|
|
|
[Le supermarché
des mots]
retour
documents
- Attention, Daniel, choisis-les bien, lui dit son père. Tous les
samedis tu en achètes cent, et pourtant il ne me semble pas que tu
fasses des progrès. Souviens-toi que plus tu en as, plus tu auras du
succès dans la vie.
- Oui papa, marmonna Daniel, en sortant pour se rendre au supermarché
des mots.
Il y allait tous les samedis, quand ses parents lui donnaient son argent de
poche. Cet argent, il ne le gaspillait pas en chewing-gums, en glaces, en
illustrés, en parties de flipper, il le dépensait tout là.
Dans son pays, en effet, les mots s’achetaient : on ne pouvait utiliser
que ceux qu’on avait achetés.
On les trouvait tous au supermarché comme dans le dictionnaire, répartis
dans les divers rayons selon les genres. A la disposition des acheteurs, il
y avait des vendeurs très compétents, tous maîtres et
maîtresses d’école diplômés, capables de donner
n’importe quel conseil.
Dès son entrée, Daniel se retrouva dans un rayon où était
diffusée en sourdine de la musique classique : c’était
celui des mots rares, fréquenté surtout par des poètes
et des écrivains, qui farfouillaient dans les étagères,
en quête de termes élégants et raffinés comme enluminure,
nyctalope, séraphique… Mais pensez voir si Daniel allait gaspiller
ses sous pour des mots pareils.
Poursuivant son chemin, il traversa un rayon décoré en rose,
celui des adjectifs destinés aux compliments amoureux. Un jeune homme
s’adressant à une maîtresse-vendeuse, était en train
de murmurer, timide et embarrassé :
- J’en voudrais une douzaine…
- A qui as-tu l’intention de les dire ? demanda la maîtresse-vendeuse.

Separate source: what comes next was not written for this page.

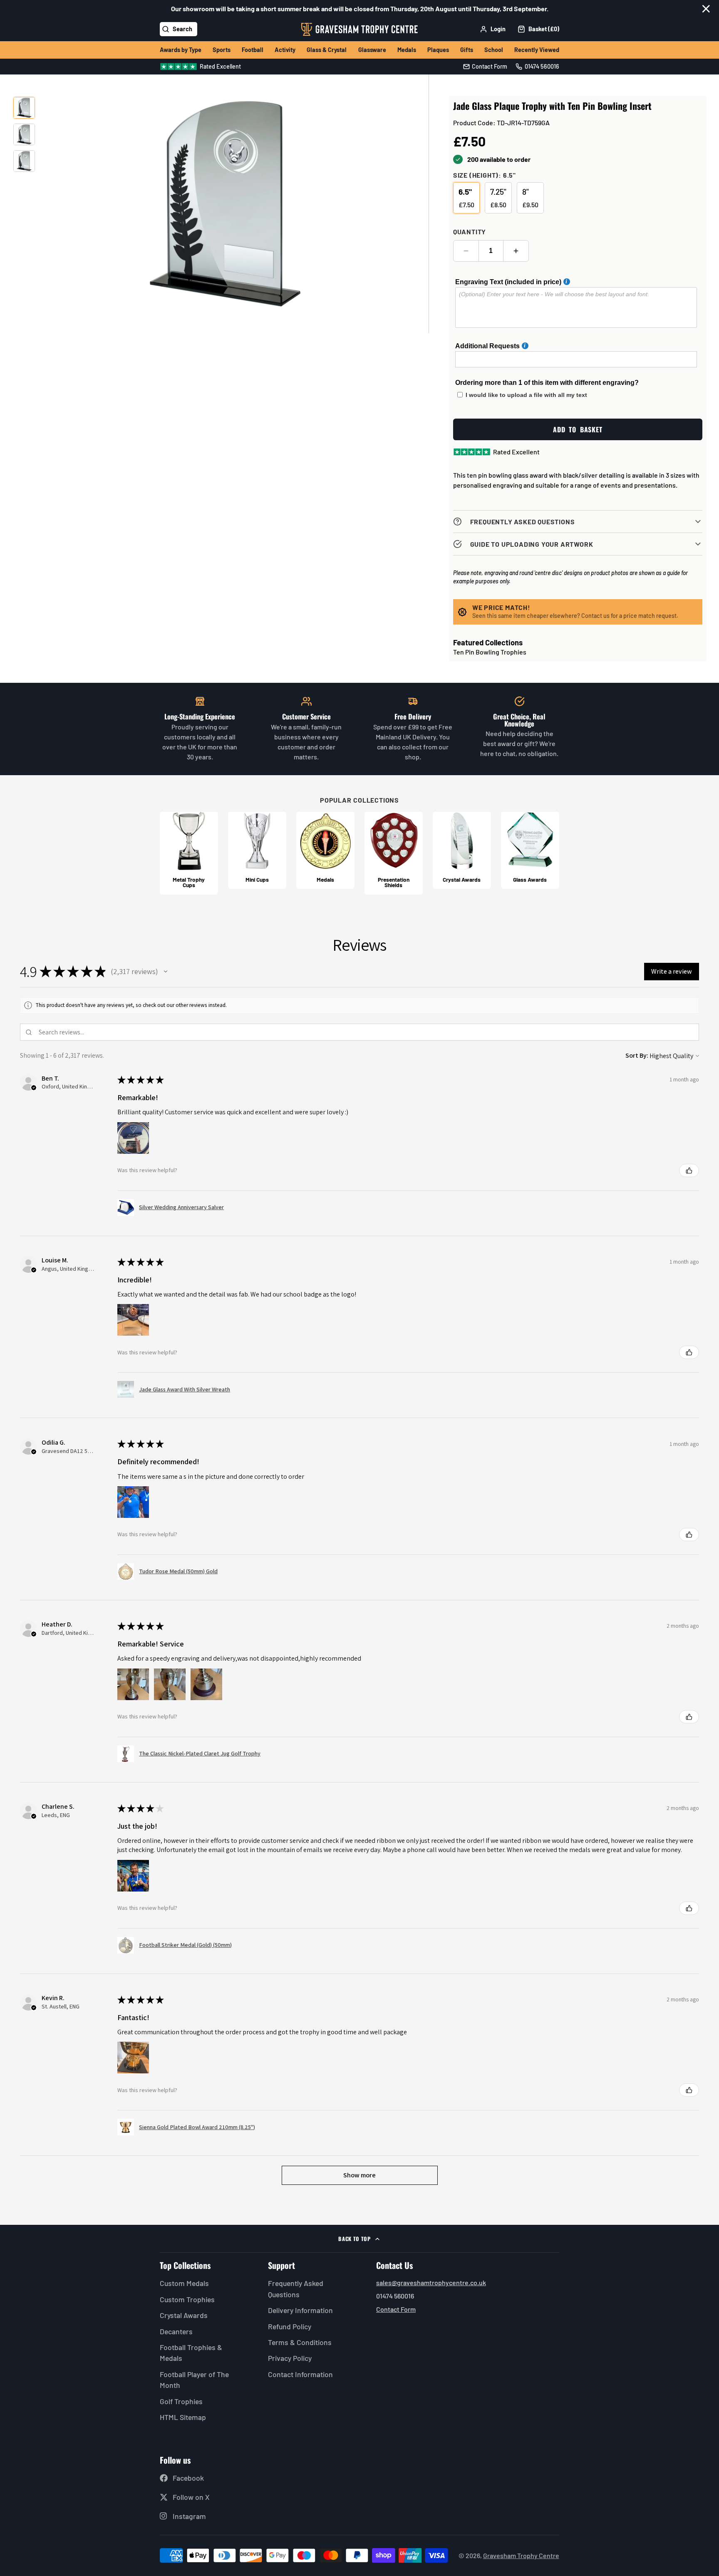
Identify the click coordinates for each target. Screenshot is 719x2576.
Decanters (176, 2331)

- Heu…. Voilà…. Je voudrais les… je devrais les dire
à…
Le jeune homme rougit.
- J’ai compris. Que penses-tu de fascinante, délicieuse, charmante
? Mais si tu me décris comment est ta bien-aimée, je pourrai
te conseiller avec plus de précision. Si elle est blonde je te proposerai
ensoleillée, lumineuse et dorée…
Daniel eut un petit sourire de compassion : il trouvait ridicule d’employer
de tels adjectifs.
Il arriva à un rayon où les étagères étaient
pleines à craquer de verbes. Garçons et filles s’y approvisionnaient
selon leur tempérament : les plus aventuriers achetaient des verbes
somme survoler, bourlinguer, sillonner, plonger ; d’autres au contraire
préféraient les verbes contempler, rêver, imaginer….

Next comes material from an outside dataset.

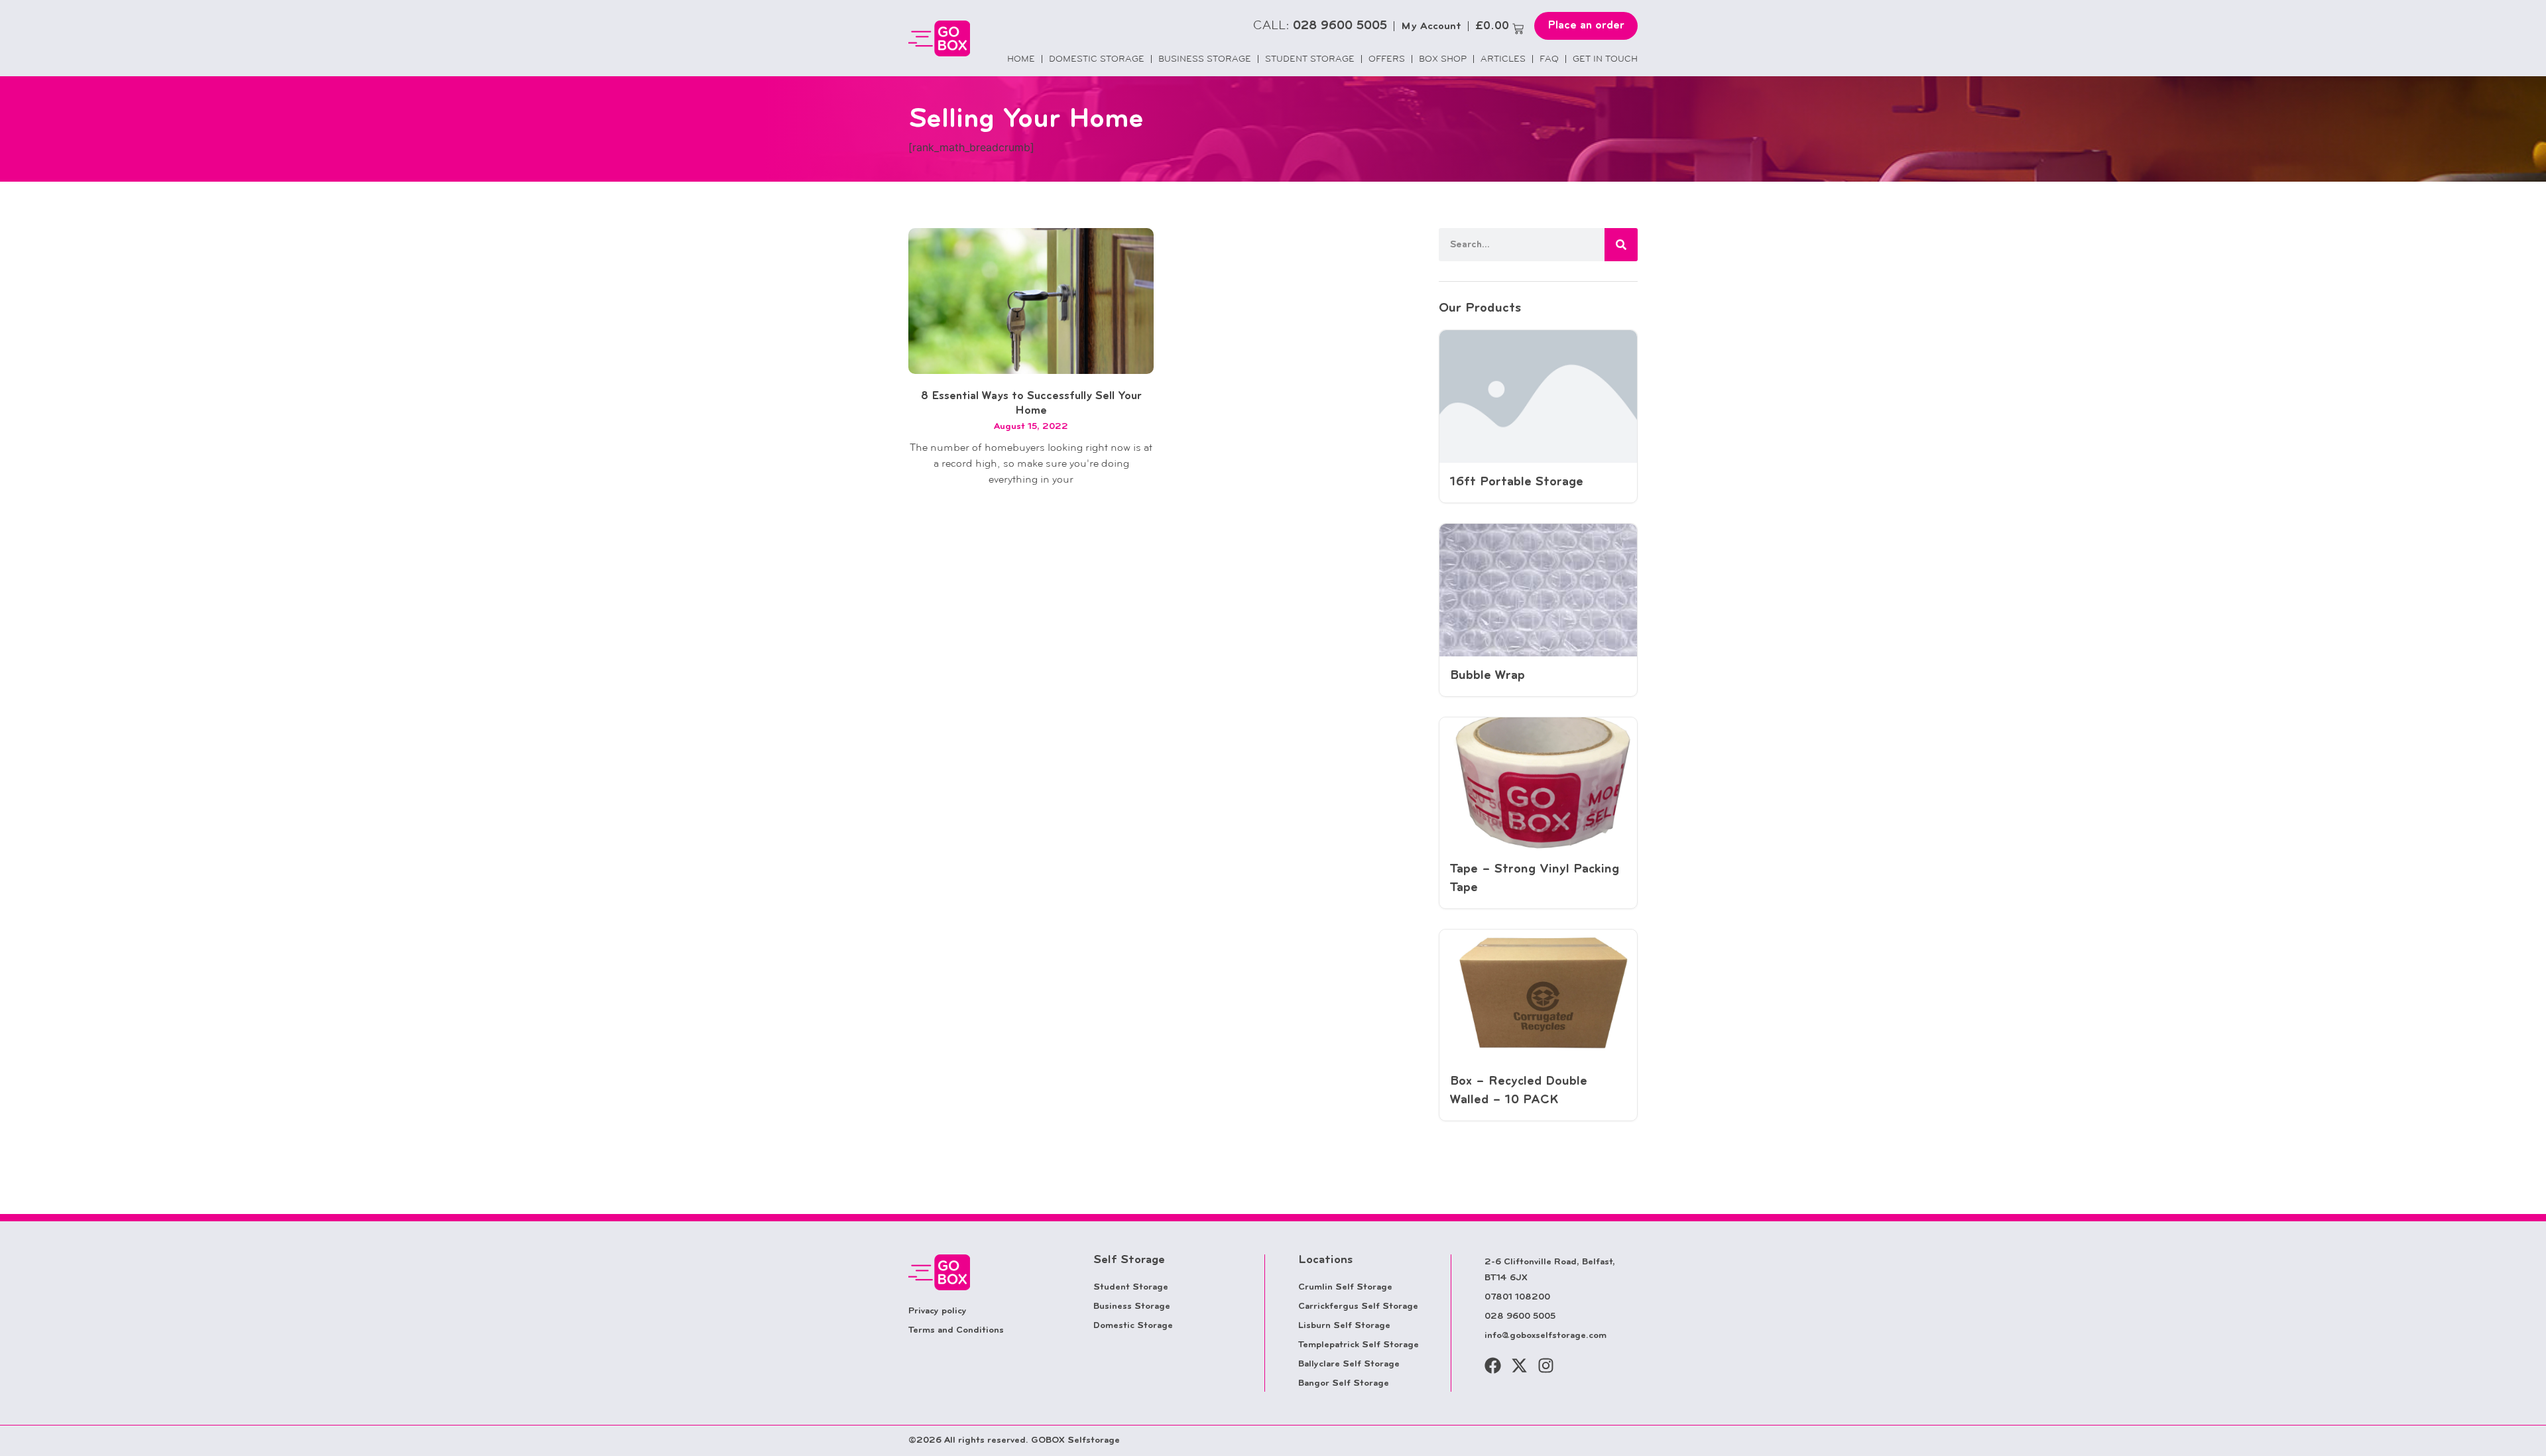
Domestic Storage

Des adultes en costume sombre, en revanche, choisissaient plutôt économiser,
accumuler, s’endetter, se reposer…
Daniel n’était pas non plus intéressé par les verbes,
et moins encore par les mots du rayon voisin, où la radio diffusait
des marches militaires et des musiques de films de guerre et de supermen.
Là, les clients étaient presque tous des jeunes portant des
blousons de cuir, des ceinturons à grosses boucles métalliques
et des bottes de « marine » américain. C’était
le rayon des mots agressifs, et sur les étagères on trouvait
des mots comme claque, coup de poing, bombe, mitrailleuse, mercenaire. Seuls
des maniaques, pensa Daniel, pouvaient faire des achats à ce rayon.
Un rock endiablé provenait d’un rayon balayé de lumières
de toutes les couleurs. Un maître-vendeur, en jean et tee-shirt portant
l’inscription N.Y.Columbus University, parlait au micro avec l’accent
exotique de certains disc-jockeys.
- Come on, boys ! disait-il . Mots américains garantis d’origine,
fraîchement arrivés des United States. Si vous tenez à
être OK., approvisionnez-vous ici !
A ce rayon on vendait des mots comme hi-fi, look, sponsor, love, spot…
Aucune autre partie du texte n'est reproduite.